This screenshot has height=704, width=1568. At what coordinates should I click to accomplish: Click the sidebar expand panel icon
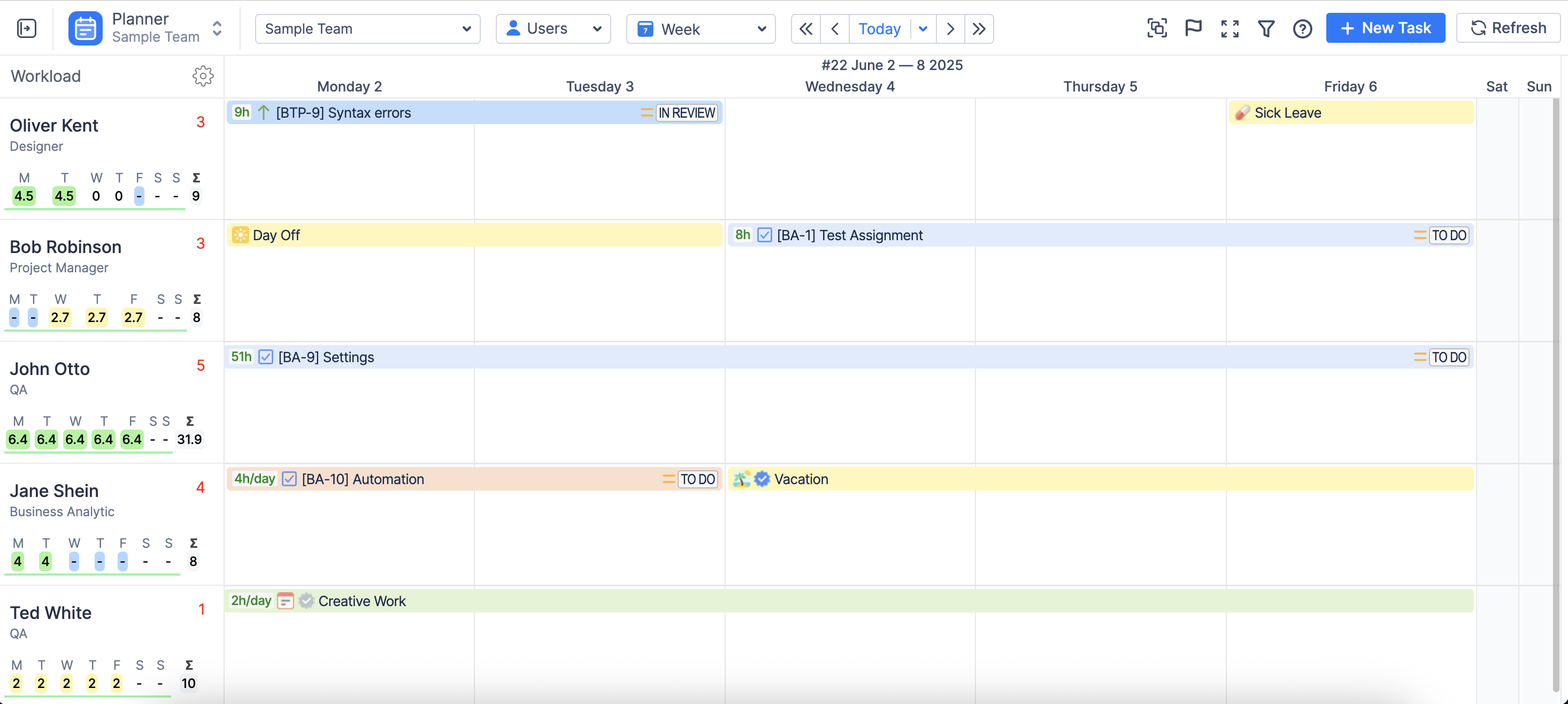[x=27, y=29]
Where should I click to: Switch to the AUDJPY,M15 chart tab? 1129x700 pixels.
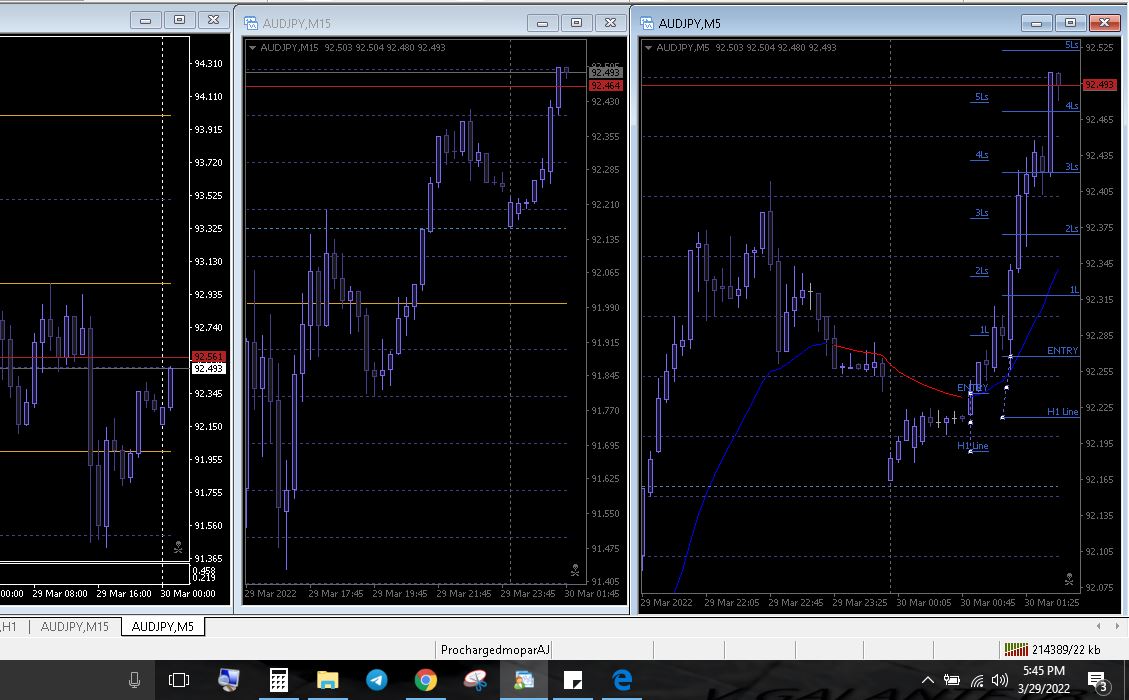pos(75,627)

════════════════════

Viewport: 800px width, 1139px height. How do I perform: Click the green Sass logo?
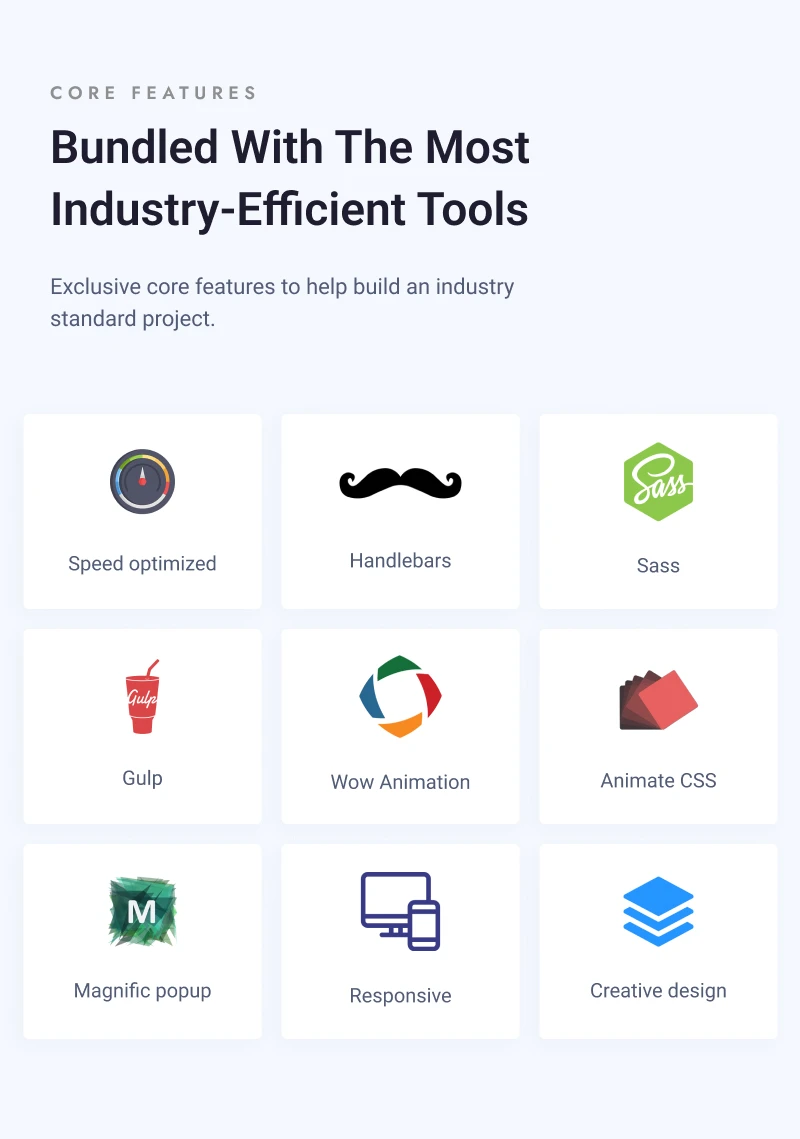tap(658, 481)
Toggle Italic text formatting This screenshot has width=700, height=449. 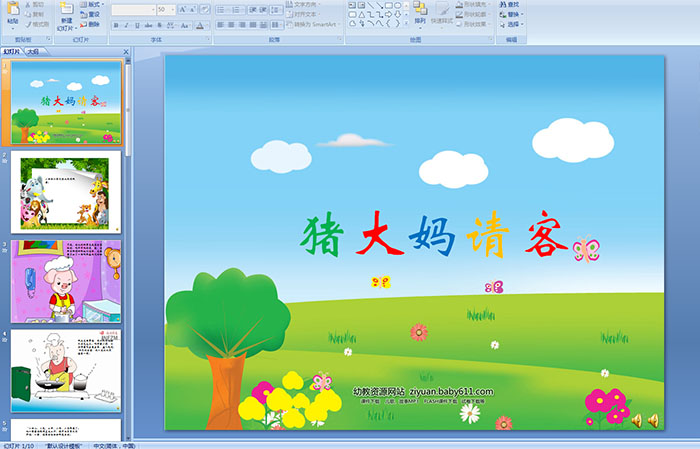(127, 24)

════════════════════

Given problem
Reproduce the records word for word, from the line containing "This screenshot has height=704, width=1568." through the line containing "pos(75,627)", both included. Leave the pictures out.

Exercise solution
This screenshot has height=704, width=1568. At what coordinates should I click to accomplish: Click the sidebar expand panel icon
[x=27, y=29]
Where should I click to: Switch to the AUDJPY,M15 chart tab? 1129x700 pixels.
pos(75,627)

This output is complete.